When I sat down to write Warrior and Witch (the novel now known simply as Witch), I thought I had my work cut out for me. Not only was it the first sequel I’d ever attempted to write, but it was the sequel to a book I had written five years previously, at the age of nineteen. I’d revised Doppelganger (now known as Witch — please forgive the confusing titles) a few times over the intervening years, but there’s a big difference between revision and putting yourself back into that world and that voice for the purpose of writing an entirely new book.

I look back at my twenty-four-year-old self and I laugh and laugh. She had no idea what she’d find herself doing a decade later.

Now I’m writing the sequel to a book I first wrote fifteen years ago. The first draft of Lies and Prophecy was completed the year before Doppelganger, and now here I am, trying to get back into the world and the voice to write an entirely new book, Chains and Memory. It’s a story I’ve been wanting to tell for years; that’s why I decided to run a Kickstarter campaign and squeeze it in between the novels I’m actually contracted for. But it turns out there’s a big difference between planning to tell that story, and putting the words on the page at last.

Some things help.
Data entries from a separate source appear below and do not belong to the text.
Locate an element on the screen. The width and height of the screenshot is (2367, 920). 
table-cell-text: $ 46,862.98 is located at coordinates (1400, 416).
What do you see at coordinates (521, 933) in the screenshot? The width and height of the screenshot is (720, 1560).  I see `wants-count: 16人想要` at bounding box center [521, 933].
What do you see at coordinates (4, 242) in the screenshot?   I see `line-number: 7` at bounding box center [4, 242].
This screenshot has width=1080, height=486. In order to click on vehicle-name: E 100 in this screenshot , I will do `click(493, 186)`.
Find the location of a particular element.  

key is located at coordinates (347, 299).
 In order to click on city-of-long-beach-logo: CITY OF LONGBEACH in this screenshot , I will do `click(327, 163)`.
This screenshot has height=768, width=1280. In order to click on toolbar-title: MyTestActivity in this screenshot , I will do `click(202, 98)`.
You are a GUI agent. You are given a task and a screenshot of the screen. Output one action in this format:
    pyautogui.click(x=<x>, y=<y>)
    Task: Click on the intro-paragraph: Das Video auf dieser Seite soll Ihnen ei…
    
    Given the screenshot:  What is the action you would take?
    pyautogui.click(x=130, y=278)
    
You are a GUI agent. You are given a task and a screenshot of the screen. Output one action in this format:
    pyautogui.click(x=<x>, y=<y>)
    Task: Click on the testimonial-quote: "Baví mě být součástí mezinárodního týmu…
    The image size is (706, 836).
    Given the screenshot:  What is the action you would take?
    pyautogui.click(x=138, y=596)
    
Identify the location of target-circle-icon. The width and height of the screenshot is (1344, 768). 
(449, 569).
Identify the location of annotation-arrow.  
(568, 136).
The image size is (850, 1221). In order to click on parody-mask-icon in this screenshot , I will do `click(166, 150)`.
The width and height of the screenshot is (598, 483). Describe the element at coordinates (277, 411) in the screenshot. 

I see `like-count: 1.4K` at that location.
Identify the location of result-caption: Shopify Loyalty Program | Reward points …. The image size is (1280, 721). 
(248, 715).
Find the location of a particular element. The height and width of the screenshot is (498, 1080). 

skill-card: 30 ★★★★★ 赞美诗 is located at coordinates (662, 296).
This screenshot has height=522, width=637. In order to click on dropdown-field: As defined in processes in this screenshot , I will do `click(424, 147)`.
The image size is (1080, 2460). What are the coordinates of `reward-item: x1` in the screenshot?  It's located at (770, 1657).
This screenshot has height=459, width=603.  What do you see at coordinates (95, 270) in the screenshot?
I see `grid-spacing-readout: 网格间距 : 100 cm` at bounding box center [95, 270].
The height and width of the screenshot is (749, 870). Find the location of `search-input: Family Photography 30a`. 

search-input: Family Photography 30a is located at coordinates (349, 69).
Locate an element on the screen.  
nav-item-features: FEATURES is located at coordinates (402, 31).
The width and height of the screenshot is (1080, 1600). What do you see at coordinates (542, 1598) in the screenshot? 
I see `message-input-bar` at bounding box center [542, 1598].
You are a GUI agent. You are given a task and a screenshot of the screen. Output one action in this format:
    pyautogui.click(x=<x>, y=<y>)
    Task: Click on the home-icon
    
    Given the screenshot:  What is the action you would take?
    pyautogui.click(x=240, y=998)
Unlike its predecessor, Chains and Memory doesn’t take place at Welton University; the characters are on vacation from their studies, and Kim is working at an internship in Washington, D.C. The change of venue and context means that a certain amount of change in tone is to be expected. And of course the events of the previous book have had an effect on my protagonists, so if they sound a bit different, I can chalk that up to them having grown as people.

But it’s still a challenge, and I’m pulling out every trick in the book to get myself back in the groove. I re-read Lies and Prophecy, of course, before starting work on the sequel. I’m fortunate in that I created an entire “novel soundtrack” for it, so I can listen to that and, through the wonders of Pavlovian conditioning, re-engage gears I haven’t used in a while. I think I need to do more, though: maybe diagram some of my sentences from the previous book and figure out what structures were characteristic of Kim’s narration. I’ve been writing pseudo-Victorian third person for several years now; getting out of that and back into the voice of a twenty-first-century college student is a bit of a trick. If revising Lies and Prophecy for publication was slipping back into my favorite pair of comfy jeans, this is rummaging through stacks of Levi’s, trying to find the current style that is most like the ones I already have.

It could be worse, though. I could be writing something with a cast of thousands and an invented world. But the good news is, this story is fairly simple, and I learned the hard way while writing the Onyx Court novels that you should start keeping a record of pertinent details before you’re several books into the series. I know writers who have had to pull this trick with books for which a setting bible was both vitally necessary and completely nonexistent.

I’m not really complaining. Like I said, I’ve been wanting to write this story for years, and the fact that now I have a chance to do so is making me absolutely giddy with joy. But man, if I’d known at the tender age of eighteen that I would be revisiting that world at thirty-three, I would have drawn myself a better map!

One Responses

  • Thanks for hosting this Sarah. Marie very kindly sent me a copy of Lies and Prophecy when it came out, hoping I’d review it. I enjoyed it highly, and am pleased that (as of the time of this writing), the Kickstarter has funded,so there will be, at the bare minimum, a sequel.